PNC International Equity Fund (class I) returned 1.39% in the first quarter versus a return of -1.33% for the benchmark MSCI ACWI ex USA Index.
In terms of country attribution, the Fund outperformed both on a country allocation basis and a stock selection basis. Positive country allocation effects came from an overweight to Kenya, along with underweights to Australia and Canada. Negative country allocation effects came from an overweight to Germany, along with underweights to Taiwan and Japan. Positive selection effects came from stock selection in Japan, Canada, and France. Negative selection effects came from stock selection in the United Kingdom, Thailand, and Sweden.
In terms of sector attribution, the fund outperformed both on a sector allocation basis and a stock selection basis. Positive sector allocation effects came from an overweight to Technology, along with underweights to Consumer Staples and Energy. Negative sector allocation effects came from an overweight to Materials, along with underweights to Utilities and Financials. Positive selection effects came from stock selection in Financials, Health Care, and Technology.
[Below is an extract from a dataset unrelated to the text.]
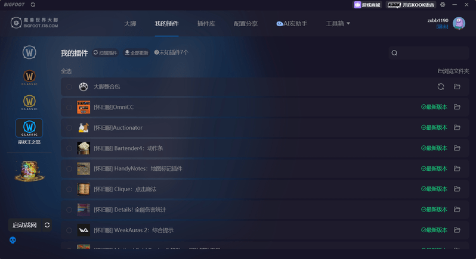Click the 扫描插件 button
476x259 pixels.
pyautogui.click(x=106, y=53)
Negative selection effects came from stock selection in Consumer Staples, Materials, and Telecom.
In the broader market, International investors continue to witness broad-based, synchronized global growth. However, volatility is starting to increase and the rate of growth appears to be slowing, as global central banks begin withdrawing liquidity and decreasing their balance sheets. This is in large part a continuation from last quarter. U.S. tax policy changes will likely boost global growth temporarily, but increasing trade protectionism is a risk for the global economy and markets.
Both global manufacturing and non-manufacturing purchasing managers' indexes remain in expansionary territory and near multi-year highs, indicative of growth throughout the global economy. Emerging markets generally continued to outperform despite the increase in volatility, as commodity prices remained stable throughout the quarter.
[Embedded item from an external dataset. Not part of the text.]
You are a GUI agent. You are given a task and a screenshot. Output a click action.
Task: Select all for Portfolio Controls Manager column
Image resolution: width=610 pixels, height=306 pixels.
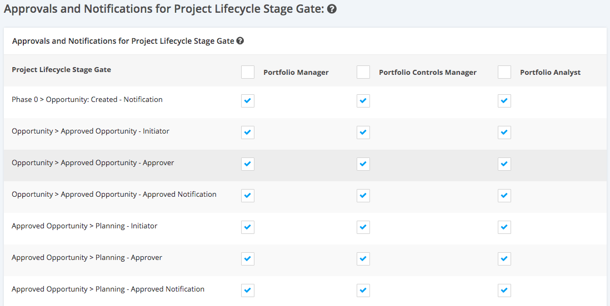click(363, 72)
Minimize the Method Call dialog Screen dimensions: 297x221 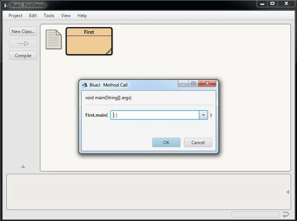tap(183, 83)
Market expectations around inflation and interest rates are incorporating new data points. Prices of most major industrial metals continued to increase, while oil prices were down on rising rig counts and an oversupply in the U.S. Select agricultural prices spiked on supply fears due to droughts in major growing regions around the world. In the U.S., Jerome Powell's start as chairman of the Federal Reserve, combined with strong employment reports and higher-than-expected U.S. wage growth in January, reinforced expectations for higher domestic
inflation and more Fed interest-rate hikes than previously anticipated. The European Central Bank reduced its level of quantitative easing and the euro strengthened, while the Bank of Japan remains focused on jump-starting inflation.
China lifted its two-term presidential limit, which could effectively keep President Xi Jinping in power indefinitely. With little domestic opposition, his drive to increase China's global influence and establish economic and technology leadership will likely accelerate. Additionally, Yi Gang took over as governor of the People's Bank of China. He replaces Zhou Xiaochuan, who helped build China's modern financial system.
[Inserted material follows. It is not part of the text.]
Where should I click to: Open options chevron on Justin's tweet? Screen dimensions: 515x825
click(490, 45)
Global markets were volatile during the first quarter of 2018. Markets rose in January on the back of tax reform, synchronized global growth and consumer spending. By February, U.S. stock indices experienced the largest decline since August 2011. Investors were concerned that rising inflation would force interest rates higher, and erode profitability for companies already trading at elevated valuations. Fiscal tightening was signaled by the European Central Bank and Bank of Japan, leading to similar company-level worries. In March, trade wars between the U.S. and China shifted sentiment, with tariffs exacted by both countries.
Positive momentum continues in nearly all global economies, both developed and emerging. Recent company meetings echoed this drive, pointing to good business demand, inventory restocking and new purchasing trends. Raw material/commodity prices are rising, and supply-demand metrics are proving favorable, especially in electronics and tech components. As a result, select Information Technology companies remain on the investment team;s radar, as do Financial, Consumer Discretionary and Industrials sector stocks. Generally speaking, the Fund's managers already have a healthy weighting in many of these named sectors or applicable sub-sectors; therefore, they may seek to replace current portfolio holdings with more attractively-valued companies at opportune periods. Regardless of sector, the majority of undervalued, but fundamentally strong, companies remain centralized in Asia (China, Japan, Korea, Taiwan) and the U.S.
The Fund benefits from a globally diverse analyst team, all of whom conduct on-the-ground research, meet with companies/competitors, visit manufacturing plants, and carefully analyze prospective companies using local and global accounting standards. The Fund's managers continue to believe in the merits of this bottom-up investment philosophy, and strive to improve the valuation and risk profile of the portfolio.